I've never given birth.

Please forgive me
for mistaking
long walks
for children.

I find soldiers, rattles,
teething rings.

I wear bonnets
on rainy days

when river mud
is indistinguishable
from water.

If I drown unexpectedly
send bibs
in lieu of flowers.

Please forgive me
the strays. Animals
are often the warmest
friends.

But if I had a child
I'd run with the same
wild indifference
as a boxer.

And when the children cross
with pets in their arms
I think of how quickly
we become muzzles
in this belligerent world.

Forgive my decision
to leave the swaddling
for stitched bellies,
frizzled hair.

Whenever I look
into a mirror I look
into absence, how the fullness

and brightness of a bed
or saucer necessitates
the transparency

of things that cannot
give life.

If I were a branch, I would be
mesquite without leaves.

Why is there no word
for the male equivalent
of 'spinster'?

Sometimes, fresh from the levee
they ask for water.
I remember how I bathed you
with two quaking hands.

In a way, I was doing the math
for your eventual flight.

I used to think there was nothing
more cruel
than the transposition
of parent and child.

But what of the childless?

What of baskets
filled with painted eggs?

What of funerals
where the only light
sprays from grieving mouths?

The river abandons its banks.

We become strangers
to each other or brothers
who have never shared a meal.

We are pregnant with something
but it is not life.

More by Rodney Gomez

Story About a Glacier

What I won’t tell you is how I became a flute
and brushed against lips but there was no music.
When the blows came furious as juniper.

There were days when I was a parachute
and the wind was free but kind. I won’t lie
and say there were no such days. There were days

when I curled into hailstone and pretended
it was only breezing outside. Another man’s music.
Eventually the need to unfurl overcame the need

to stay anchored. Tsunami greeted me in its maw.
I have his smell all about me but it dwindles every day.
What I won’t tell you is how I escaped. One day

I met a map at a bar. It pointed to a gash on its head
and said I could get there by becoming someone else.
Most of me was still scrawled on a carpet under a belt.

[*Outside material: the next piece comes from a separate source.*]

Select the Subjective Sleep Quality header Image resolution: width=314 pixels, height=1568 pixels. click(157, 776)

What was there to lose that I hadn’t already lost?
Alone, in the middle of the night, the road smelled
like freshly sawed mesquite. I wormed my way out.

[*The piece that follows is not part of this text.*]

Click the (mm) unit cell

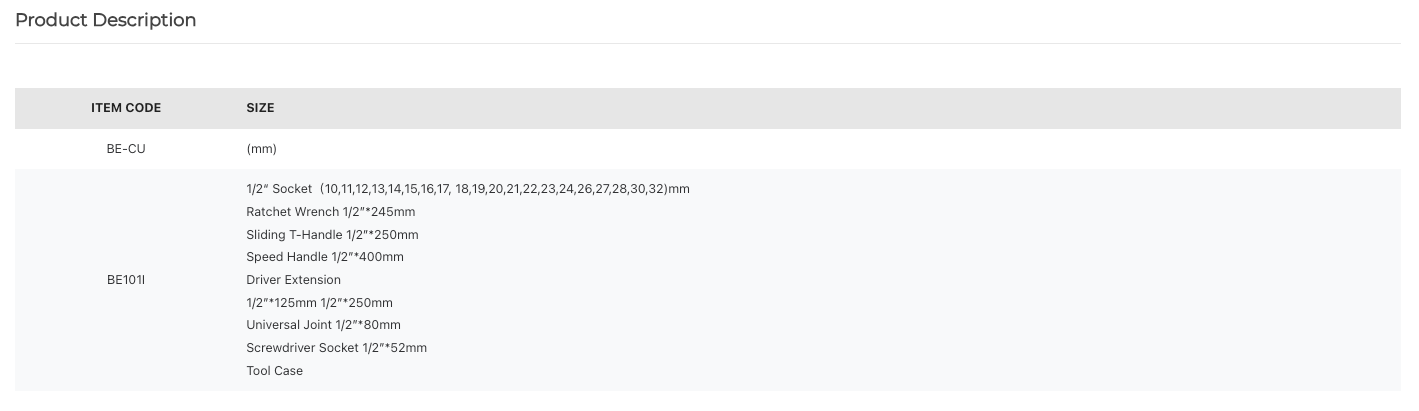point(261,149)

A buckle still loomed in the background.
And I told myself, there is no gleam.

The Knife

What can you say about the knife that hasn't already been said? It is the same knife today as it was yesterday. Even if the law decided to melt it down, it would still be a knife tomorrow. You can travel back through the history of the knife & discover the America-like violence of its birth, how it carved yokes into brown bodies & how it chose night as its uniform. The knife very quickly discovered skin, blood, & the poor. The knife is an instrument & so takes its identity from the purpose of the hand that uses it. The knife can glide gracefully down a backbone in mimicry of a feather. Or it can leap from one carved island of bone to another. When I was given the knife I pretended to be a survivalist even though I lived in the inner city. The knife melted into milk in my hands & I poured it into the wailing mouth of my baby. It was redelivered into the world & made its way to an open sewer. A woodpecker used the knife to cut down the lone acacia on the block. The tree tumbled & soon it was as if nothing had ever grown there. Except the knife. From a sandy oval in concrete, the knife jutted like a mouse tail. It waited for someone who believed in dynamite.

Loss

Lately I have been a gap.
Moth clouds follow me to bed.
I counted them: twenty, fifty, block, choke.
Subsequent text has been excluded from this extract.